In 1944 schreef Albert Einstein een brief naar zijn vriend Robert Thornton waarin hij het volgende zei:
“Kennis van de historische en filosofische achtergrond geeft een soort onafhankelijkheid ten opzichte van de vooroordelen van zijn generatie, waaraan de meeste wetenschappers lijden. Deze door filosofisch inzicht geschapen onafhankelijkheid is – naar mijn mening – het kenmerk van onderscheid tussen een gewone ambachtsman of specialist en een echte zoeker naar waarheid.”
Een halve eeuw later verklaarde Stephen Hawking de filosofie dood met deze woorden:
“Waarom zijn we hier? Waar komen we vandaan? Traditioneel zijn dit vragen voor de filosofie, maar de filosofie is dood. Filosofen hebben de moderne ontwikkelingen in de wetenschap niet bijgehouden. In het bijzonder de natuurkunde. Wetenschappers zijn de dragers geworden van de fakkel in onze zoektocht naar kennis.”

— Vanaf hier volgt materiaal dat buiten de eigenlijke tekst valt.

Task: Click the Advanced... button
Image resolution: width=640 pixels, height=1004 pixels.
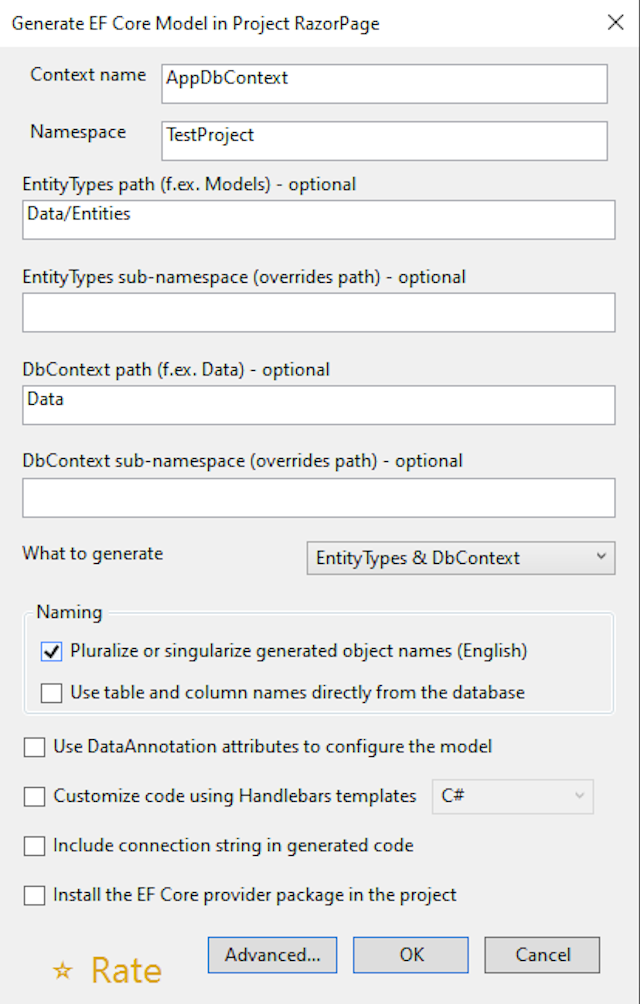Action: tap(272, 955)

Misschien had Einstein het meer in het algemeen over filosofie, en was Hawkings standpunt in wezen een aanval op de metafysica – maar de toon van hun woorden geeft duidelijk de waarde weer die zij in de filosofie zelf zagen.
Veel andere populaire natuurkundigen sluiten zich aan bij Hawking in het “cancelen” van de metafysica, zoals Lawrence Krauss en Neils deGrasse Tyson. En dit lijkt een heersende opvatting te zijn binnen de wetenschappelijke wereld. “Ik denk inderdaad dat academische filosofie wordt ondergewaardeerd door de meeste natuurwetenschappers. Zij zien filosofie als vergelijkbaar met poëzie of met muziekcompositie: uiterst waardevol, cultureel gezien” vertelt hoogleraar Theoretische Sterrenkunde aan de Universiteit Leiden, Vincent Icke, toen ik hem ernaar vroeg.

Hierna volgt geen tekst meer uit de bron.